Brief:
Would you repeat every line below exactly, please?

Saved entries:
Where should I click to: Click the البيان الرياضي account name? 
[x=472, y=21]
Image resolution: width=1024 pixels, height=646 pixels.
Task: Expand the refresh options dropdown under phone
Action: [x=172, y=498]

Written answer:
Where should I click to: Click the البيان الرياضي account name? 
[x=472, y=21]
Image resolution: width=1024 pixels, height=646 pixels.
Task: Expand the refresh options dropdown under phone
Action: [x=172, y=498]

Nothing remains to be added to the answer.